So they were showing it to, and I said, “Yeah. This is kind of the ultimate modding tool.”
While they were showing it to me, it sort of came out--Robin suggested it. It was like, “Well,
maybe you could write for us. We’re sort of looking for someone to cover what’s happening
as this World and what people are doing with it and what they’re creating.” I found out later
that that was kind of at the behest or suggestion of Howard Rheingold, who’s kind of the big
influential guy behind Virtual Worlds and thinking virtual worlds--virtual communities, I
should say.
13. ROBERT BLOOMFIELD: So basically the outcome of all of this, in part, is your book The
Making of Second Life. There are some great stories in there. There are two themes that
kind of run through it. One that we’re talking about now is, well, in chapter eight. You have a
chapter called “Burning Down the House, Democracy as a Business Model.” And this really
seems to tie into what Cory was talking about with the challenges of user-created content.

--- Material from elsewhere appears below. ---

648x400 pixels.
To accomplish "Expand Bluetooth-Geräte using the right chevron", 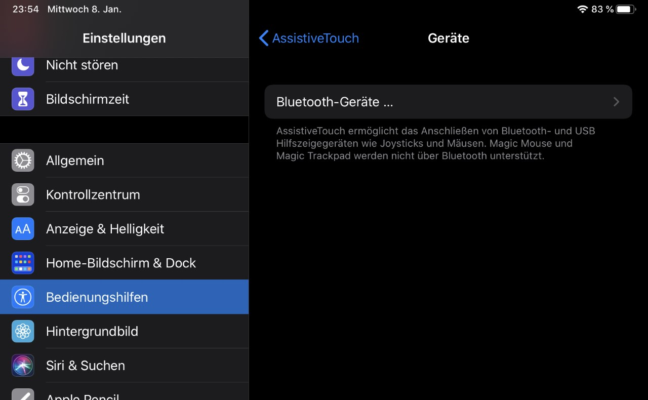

So you actually have a great discussion of what you call the tax revolt, which is what Cory
was talking about before. Can you just give a little bit of the, you know, paint us a picture of
what was going on with the Boston Tea Party moment that led to really a watershed event in
Second Life?
W. JAMES AU: Yeah. The whole tax revolt that happened in the summer of 2003, that was
kind of the most visual, compelling demonstration that the stuff Cory was talking about was
a big problem, this whole idea that you’re going to charge people based on how much prims
they instantiated, how much stuff they built. That led directly to a big group called
Americana, which was building this site that was going to be a tribute to American
landmarks, Washington Monument and things like that. And they were getting taxed up the
wazoo. So they said, “Well, look, we’re an American group so we’re going to have an
American style tax revolt.” And they built giant tea crates, and they covered the World with
these huge tea crates and set things on fire. I fudged slightly. I say, “Well, this didn’t directly
lead to Linden Lab changing its policy,” but, again it was like kind of the biggest reference
point that their business model was not working. It was literally leading to people running
around the World setting things on fire and revolting.
CORY ONDREJKA: Well, there’s a really good--if I can just jump in there.
14. ROBERT BLOOMFIELD: Yeah, absolutely.
CORY ONDREJKA: One of the things that was really important that I think didn’t crystallize
until we were talking to Larry and sort of watching what was being created at that time was
that entrepreneurial activity requires the ability to forward invest in yourself. You want to be
able to place this bet that you’re building something that makes sense or is cool or is worth
doing. And one of the things that the original economic model did not allow is that you just
couldn’t do that. Because it was so globally constrained, it was nearly impossible to figure
out how to do all this stuff, and so what James is describing is, is really dead on. And I think
it had the secondary effect of we really didn’t see these incredibly complex builds coming
out until after the business model change where people could decide, “Look, I’m going to
take down a quarter sim, and it’s worth that amount of money for me to be able to build
something that I’ve always been dreaming of.”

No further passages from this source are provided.